Mawete Paciência e “Dito” pedem ao Executivo a criação de estratégias para o fomento do cinema
Fotografia: Edições Novembro |

Balanceando as actividades realizadas no ano passado, os dois destacados cineastas nacionais do conhecido movimento “Realizadores da Nova Geração”, surgido entre 2005 e 2012, em declarações ao Jornal de Angola afirmaram que a produção cinematográfica nacional tem qualidade, mas faltam incentivos financeiros.
Tido como o pioneiro dos precursores do movimento, Dito disse que a crise financeira que o país vive tem afectado, em grande medida, a produção cinematográfica nacional nos últimos três anos, ao ponto de alguns filmes gravados em 2018 não terem sido concluídos.
O autor do filme “Assalto em Luanda I e II”, de 2007 e 2008, referiu que para tirar o cinema angolano do marasmo em que se encontra “é necessário  que o Instituto Angolano de Cinema e Audiovisual e Multimédia (IACAM) seja uma entidade orçamentada pelo Estado, por forma a incentivar os cineastas a apresentarem projectos que possam ser financiados. “A partir do momento em que o IACAM passar a ter autonomia financeira, com a possibilidade de financiar projectos de produtores nacionais, a produção cinematográfica angolana vai crescer bastante”.
 Para tal, explica, os cineastas interessados teriam de elaborar projectos, adicionar o roteiro do filme, de acordo com o regulamento da instituição que tutela o cinema angolano, para uma avaliação e selecção rigorosa.
Para Dito, o financiamento deve ser concedido à forma de crédito, dando a possibilidade ao requerente devolver dentro dos acordos estabelecidos com a instituição credora, tendo acrescentado que acredita que com a criação de incentivos financeiros, acompanhados com programas de fiscalização, vai moralizar os produtores nacionais, numa acção que pode criar empregos para os jovens e gerar receitas financeiras para os cofres do Estado, com o pagamento de impostos.
A título de exemplo, o cineasta aponta o sucesso que os filmes tradicionais nigerianos ganharam na arena internacional, com uma produção que já lhe rendeu o apelido de “Nollywood”, por ser considerada a terceira maior indústria de produção de cinema do mundo, atrás apenas de Hollywood e Bollywood. Nollywood produz mais de três mil filmes por ano e, actualmente, constitui a segunda maior receita económica do país a seguir ao petróleo e que tem conquistado grandes audiências à nível de canais televisivos internacionais.

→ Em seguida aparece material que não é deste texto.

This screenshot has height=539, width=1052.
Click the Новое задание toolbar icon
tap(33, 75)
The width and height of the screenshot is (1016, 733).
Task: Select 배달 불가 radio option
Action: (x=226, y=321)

 Cinema regista nota negativa em 2018

Mawete Paciência dá nota negativa, em termos de produção cinematográfica nacional, ao ano de 2018. O cineasta aponta como principais causas do fracasso, da produção de filmes nacionais, a falta de incentivos financeiros, falta de ousadia por parte dos produtores e a alta de preços praticados no aluguer das salas de cinema do país.
De acordo com Mawete Paciência, em Angola existem mais de dez produtoras e se cada uma tivesse condições de produzir em média um filme por ano, o nível de produção seria positivo. “Embora com produções de filmes de baixa qualidade, entre o ano de 2008 e 2012, os produtores da nova geração produziam, mesmo sem apoio, uma média de dez filmes por ano”, salientou o realizador e produtor de cinema, que acrescentou que, no início do ano passado, ele e alguns colegas rodaram longas-metragens e séries televisivas mas que, por falta de verbas, não puderam finalizar os projectos cinematográficos.
“Algumas obras encontram-se em estúdio para a finalização, mas houve quem não teve como concluir o trabalho e engavetou o projecto”, esclareceu o realizador de “Resgate e Rastos de Sangue”,  que sugere que o Ministério da Cultura e o IACAM devem traçar melhores políticas junto dos proprietários das salas de cinema, no sentido de baixarem os preços do aluguer, para incentivar os produtores nacionais. “Em 2006, ano em que surgiram os filmes produzidos pelo grupo de jovens apelidados por Realizadores da Nova Geração, mesmo com falta de salas, os filmes eram apresentados em espaços adaptados ao formato dos filmes daquela altura”.
Para o produtor, a partir do momento em que começaram a surgir as salas de cinema modernas em Shoppings e outros lugares, o IACAM e o Ministério da Cultura deveriam na altura implementar convénios no sentido de criar políticas de preços adequadas para recepcionar os filmes nacionais, o que não aconteceu.